Exercise: Please quote everything in the listing below from the line containing "Identify the location" down to the line containing "(123, 142).", including both of those lines. Leave the pictures out of your answer.

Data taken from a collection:
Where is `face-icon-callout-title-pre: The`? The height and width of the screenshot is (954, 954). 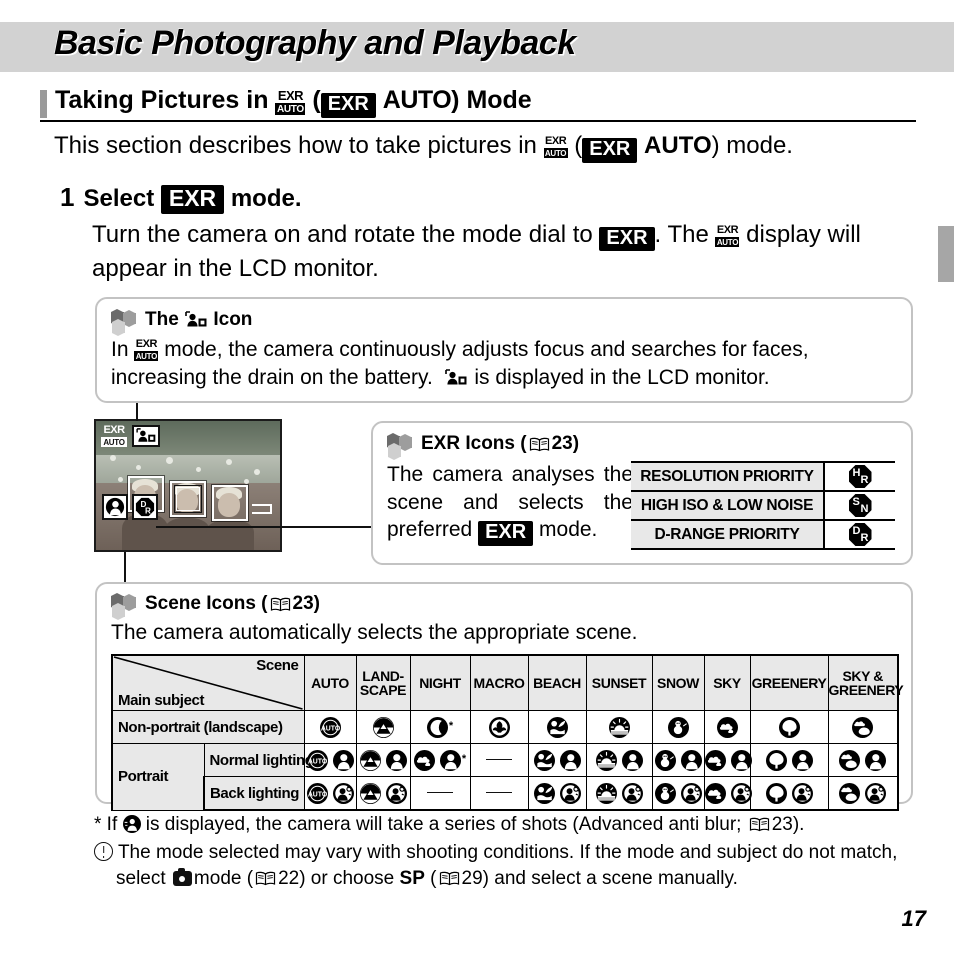 face-icon-callout-title-pre: The is located at coordinates (162, 320).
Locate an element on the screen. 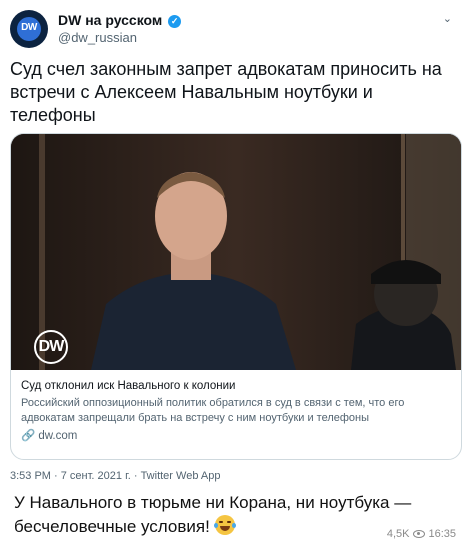 The image size is (466, 545). views-count: 4,5K is located at coordinates (398, 534).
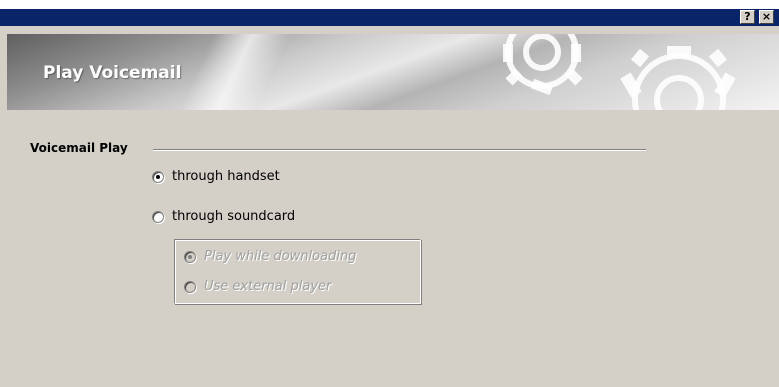  What do you see at coordinates (234, 216) in the screenshot?
I see `radio-label: through soundcard` at bounding box center [234, 216].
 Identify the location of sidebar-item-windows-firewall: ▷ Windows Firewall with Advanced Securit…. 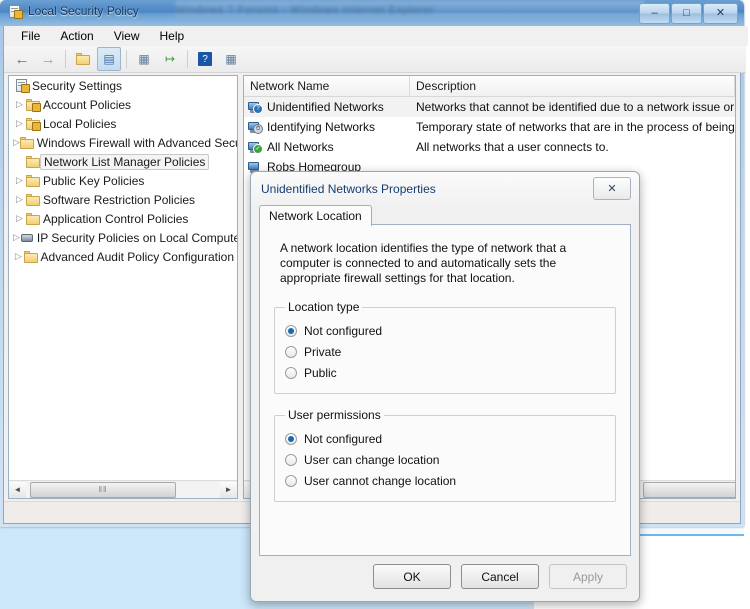
(123, 142).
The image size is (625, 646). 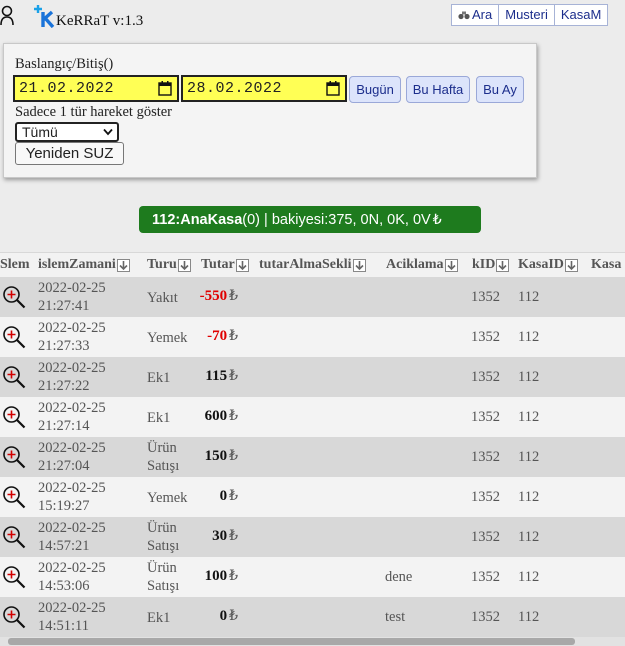 I want to click on row-datetime: 2022-02-25 15:19:27, so click(x=72, y=497).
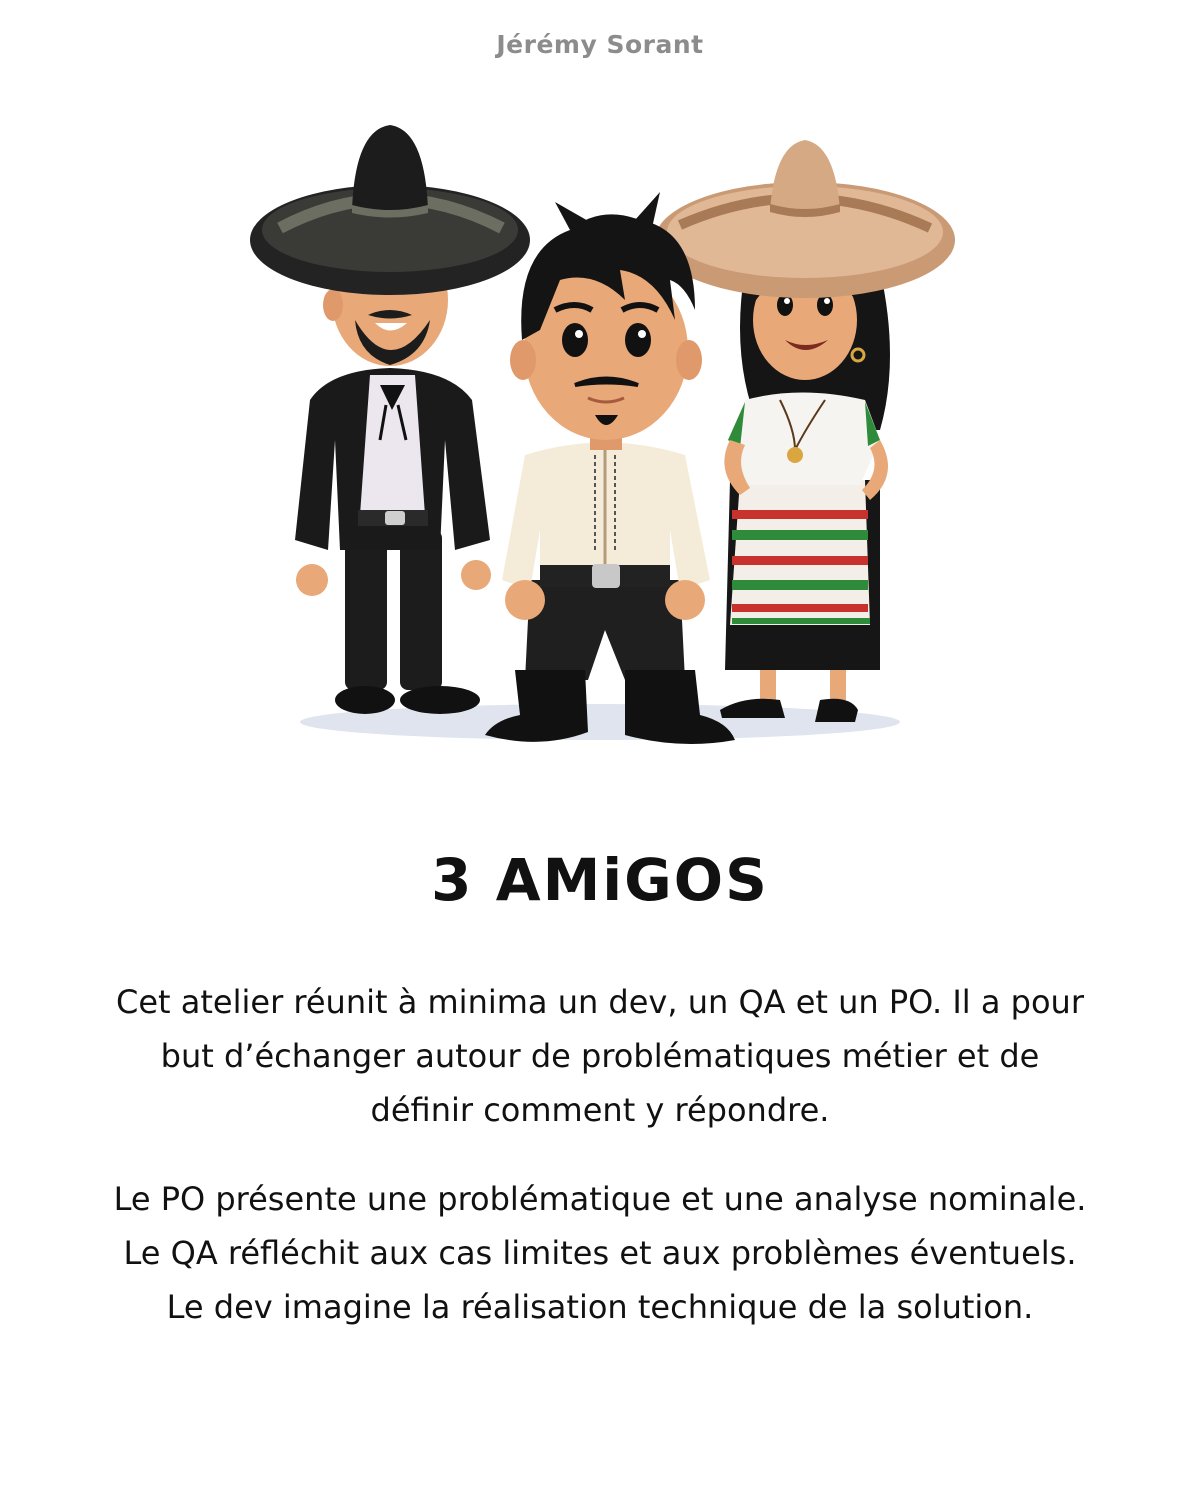 The height and width of the screenshot is (1500, 1200). Describe the element at coordinates (805, 431) in the screenshot. I see `right-woman-figure` at that location.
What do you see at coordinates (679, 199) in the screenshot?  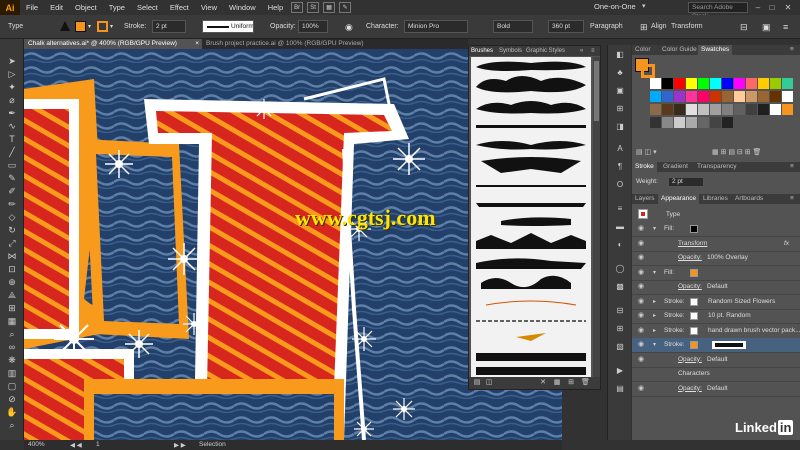 I see `tab-appearance: Appearance` at bounding box center [679, 199].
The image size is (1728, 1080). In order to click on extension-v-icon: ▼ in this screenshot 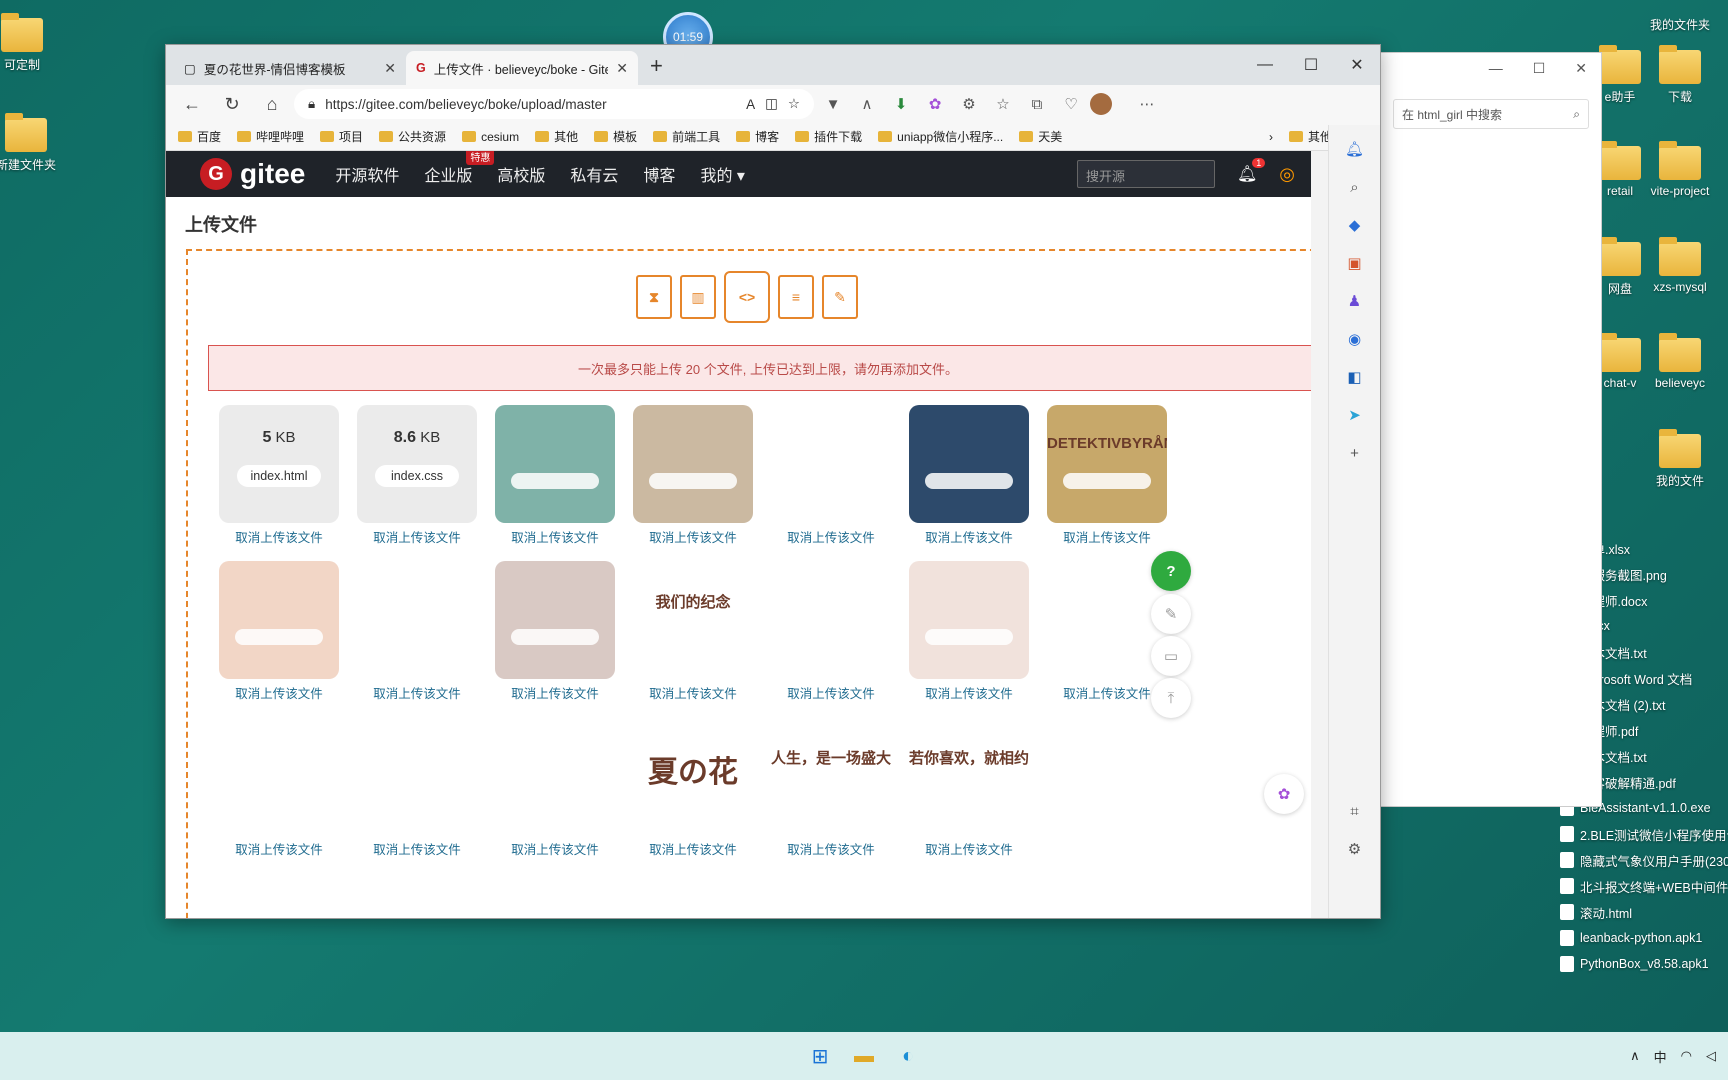, I will do `click(833, 104)`.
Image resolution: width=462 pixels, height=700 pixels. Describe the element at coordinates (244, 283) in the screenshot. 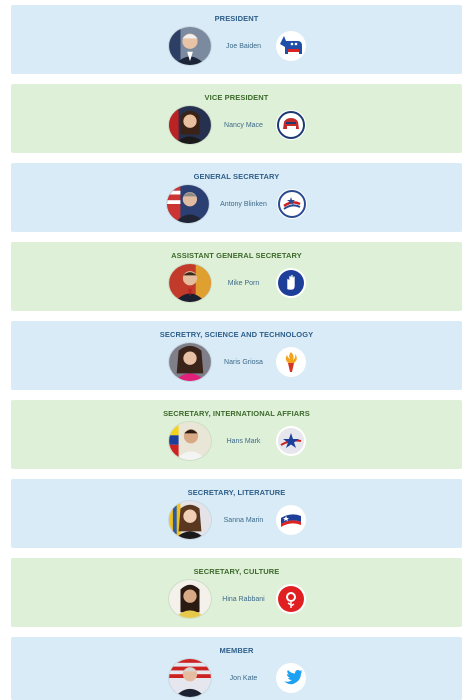

I see `member-name: Mike Porn` at that location.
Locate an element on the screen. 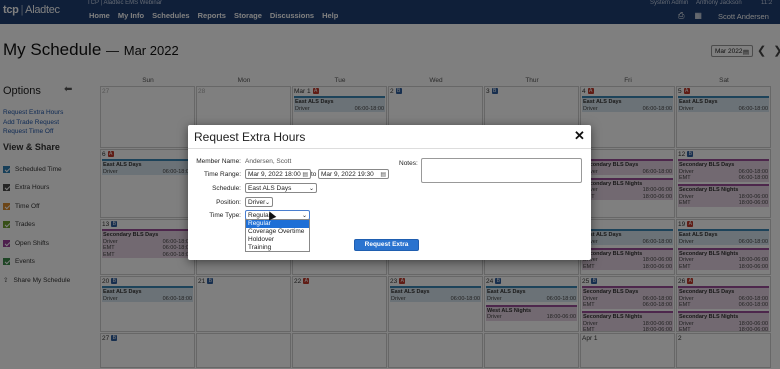 The image size is (780, 369). notes-label: Notes: is located at coordinates (408, 164).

Answer to the problem:
 Identify the location of sidebar-item-windows-firewall: ▷ Windows Firewall with Advanced Securit…. 
(123, 142).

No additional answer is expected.